*JOB:* Please repeat the part of the credit score transcript that begins at the words "And now it is" and stops after "Right, these guys?", word for word.

And now it is safe because they've got a big
old box that they created with iron stuff. And then
there's dudes with swords standing outside going don't take this.

Speaker 3 (16:21):
And they have uniforms, which is super duper fancy for
the time, right, Like who can afford to be an
early adopter of laundry? Right, these guys?

Speaker 2 (16:32):
This is still the time when there are a ton
of human beings that end up having pretty good ideas,
but they have no means of carrying those ideas out right,
No money, no influence, no whatever. It is the thing
that you need to make a big thing happen.

Speaker 3 (16:45):
Right, But yeah, this one I remember these days. Yeah, yeah, I'm.

Speaker 2 (16:51):
Sure you do, man, But there's so many There were
there were enough people out there with enough wealth, enough
accumulated treasure and stuff that they were like, hey, maybe
we could offer a little bit out and let you
do your thing as long as you give us a
little piece, a little taste on the other.

Speaker 3 (17:08):
End, Yeah, a little vigorous right tail. As old as
time or as old as human time. Fast forward, okay,
twenty twenty six. Hopefully this age as well, your credit
card activity is going to have an impact. And this
again it goes back to haba Robbie. Through the templars,

(17:29):
et cetera, your idea of trustworthiness or others perceived idea
of your trustworthiness, you're a way to predict your financial
behavior is going to have an impact on what is
called your credit score, which, if we're honest, is another
ancient and ridiculous concept similar to the necktie.

Speaker 4 (17:51):
Well and not entirely dissimilar from insurance and the way
people are judged to be insurable or if your driving record,
for example, which you are assigned to score too, is low,
you will pay much higher premium on your car insurance.
So it's also similar to predictive model.

Speaker 3 (18:08):
Not all that stuff, all that stuff that your second
grade or third grade elementary school teacher told you about
your permanent record turns out to be true, but not
in the way they meant it. When they caught you,
you know, stealing crayons, or picking your nose or eating
For all the Marines in the crowd.

Speaker 2 (18:28):
It was the Wolford family in Atlanta. They were the
ones who knew.

Speaker 3 (18:33):
So you could argue a credit score is ridiculous, sure, objectively,
but maybe a necessary evil in these our modern evenings.
But how would we describe a credit score knowing that
capitalism is basically a religion. A credit score attempts to

(18:53):
quantify things that were always considered qualitative or moral about
human beings beforehand. It's a numerical representation of how much
trust you have earned.

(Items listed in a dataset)

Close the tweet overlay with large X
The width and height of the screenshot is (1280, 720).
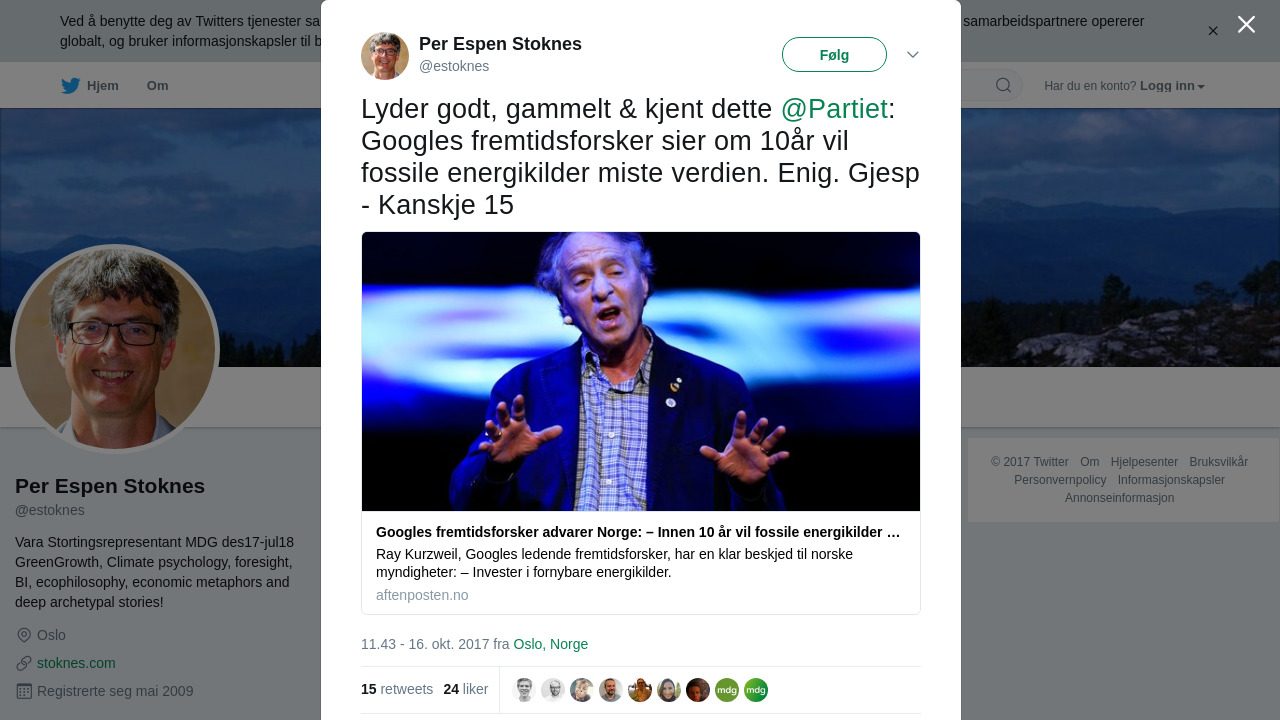(1246, 24)
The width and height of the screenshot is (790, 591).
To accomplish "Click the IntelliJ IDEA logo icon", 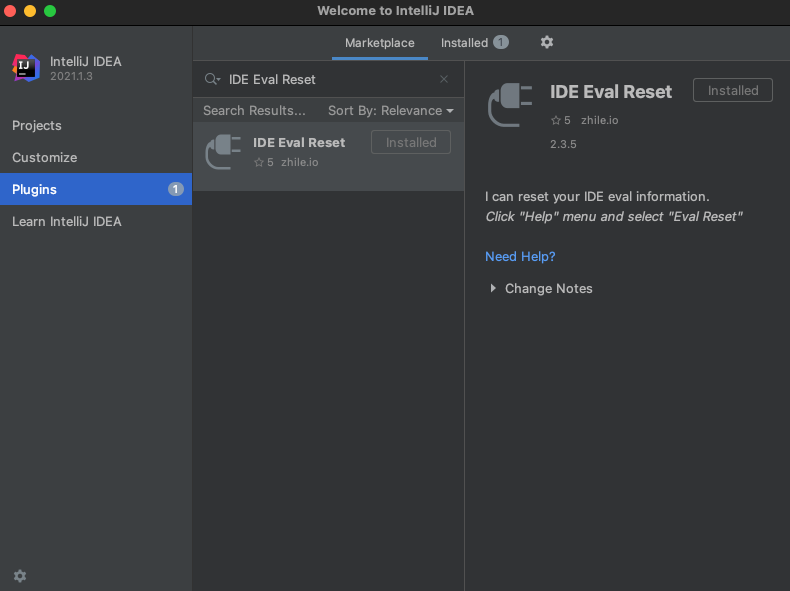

*REPLY:*
And now it is safe because they've got a big
old box that they created with iron stuff. And then
there's dudes with swords standing outside going don't take this.

Speaker 3 (16:21):
And they have uniforms, which is super duper fancy for
the time, right, Like who can afford to be an
early adopter of laundry? Right, these guys?